To put it simply, Dr Joshua Bennett’s voices resonates. As an admirer of his poetry, my admiration for spoken word poetry has been heightened and has allowed me to invoke a poetic voice within myself, I never knew existed. ‘Algorithm & Blues’ and ‘The Sobbing School’ have become my most treasured collections of poetry. Through these racially charged anthologies, Joshua reflects the youth and their challenges at school and the workplace in light of being black in America. His delivery not only echoes the astonishing beauty of language, but he is also able to convey clarity, personality and powerful messages in his words. Many can strongly identify with his working-class family background but also his passionate voice, his intriguing stories, and his New York vision. As a black African, I feel his work is notable and current in light of police brutality, but also culturally I feel his work is able to respond to other types of discrimination.

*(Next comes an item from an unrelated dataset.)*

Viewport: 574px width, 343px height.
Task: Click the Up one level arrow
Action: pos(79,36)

To say I am an admirer of Dr Joshua Bennett, would be an understatement. In my eyes, he is crucial to poetry and vital to young black readers. He is most definitely notable and a force to be reckoned with. His work thus far has changed me; influencing my daily writing and moving me beyond words. Dr Bennett has affected me greatly since that first night I watched his spoken word poetry online. Due to his inspiration, I went on to study a masters in English and Creative Writing and write poetry of my own. In my personal statement when applying, I wrote with his work and voice in mind.

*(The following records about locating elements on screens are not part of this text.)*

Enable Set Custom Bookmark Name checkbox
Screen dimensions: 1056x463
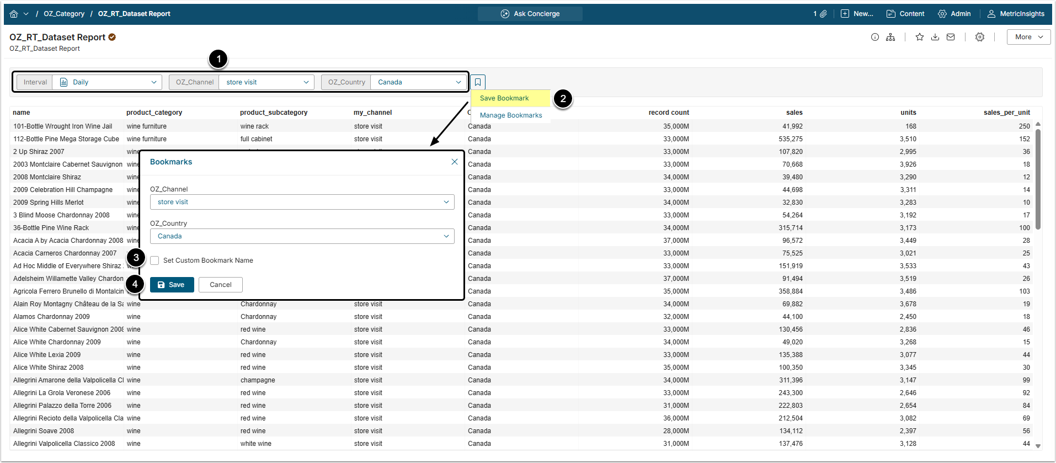154,260
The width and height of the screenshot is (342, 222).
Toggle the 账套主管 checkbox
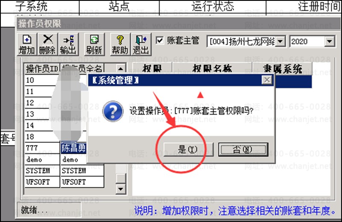pos(160,40)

”I’d like to take my writing to a critical place; a place where through honoring myself, I’m able to create work with the potential to change the perceptions of every form of me. Be that for women, Somalis, Black and African people, Muslims and twenty-somethings. I write for my love of the process, the craft and the contentment it brings me. My great joy derives from reading the work of writers who rouse something in me, the ones whose names I can never forget. Staying true to my childhood self (who was a dreamer), I intend to make myself proud by creating work others can love just as I have. My primary responsibility is to write with a sense of vulnerability and at times a reckless imagination so that I may make my work, to a stranger, worth remembering.”

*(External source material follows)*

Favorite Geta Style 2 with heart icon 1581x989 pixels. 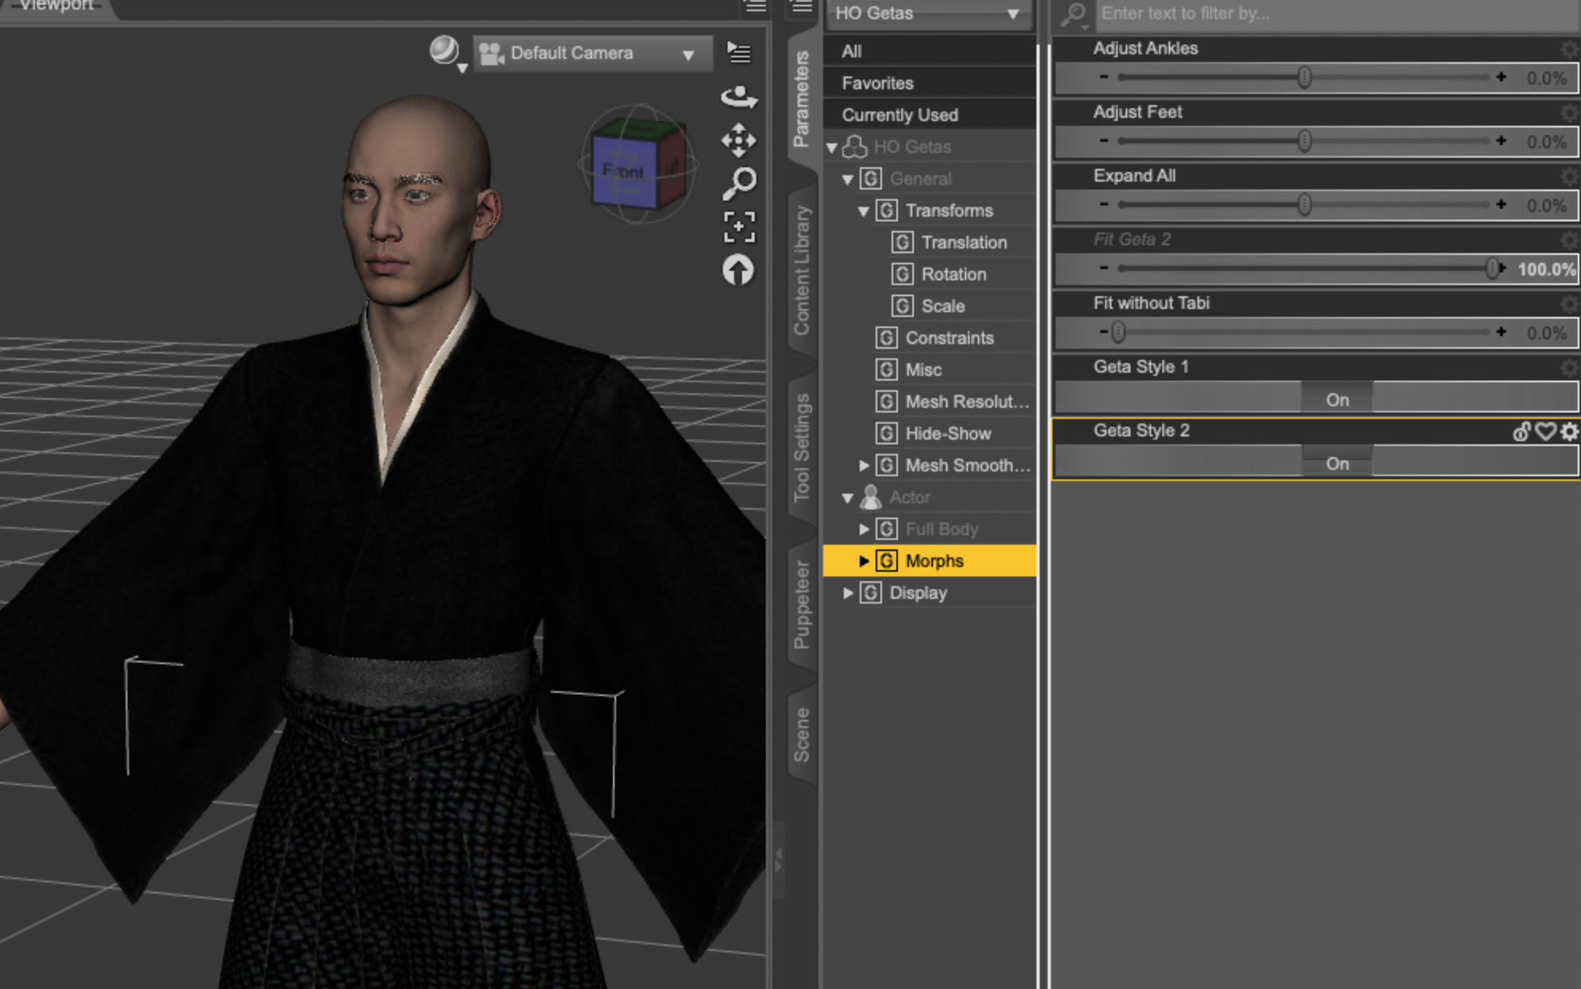1545,432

Joshua Bennett greatly opened my eyes to the use of language. Through his work, I’ve been washed over with the creativity of poetry, viewing blackness as a study and of believing in my own vision, my words and life events now becoming art. He has the power to show young black people, wherever they reside, that they too can become a doctor. They too can choose to not be a stereotype or a statistic and are able to use their life experience on the page. Through his inspiration, they can excel, educate themselves and dream big.
I’m sure there are people out there with their own stories on how they discovered Joshua Bennett’s greatness. Comments on countless videos begging for written lyrics of his poems, requesting for more or simply showing him love. I’m the most intrigued by his mind. I’d like to read what he reads, understand his vision even more and watch his career soar to whichever plateau it takes him.
If you ever read this Dr Bennett, I’d like you to know you are one of my heroes and you have made a change in someone. You are so important not only to me, but to poetry.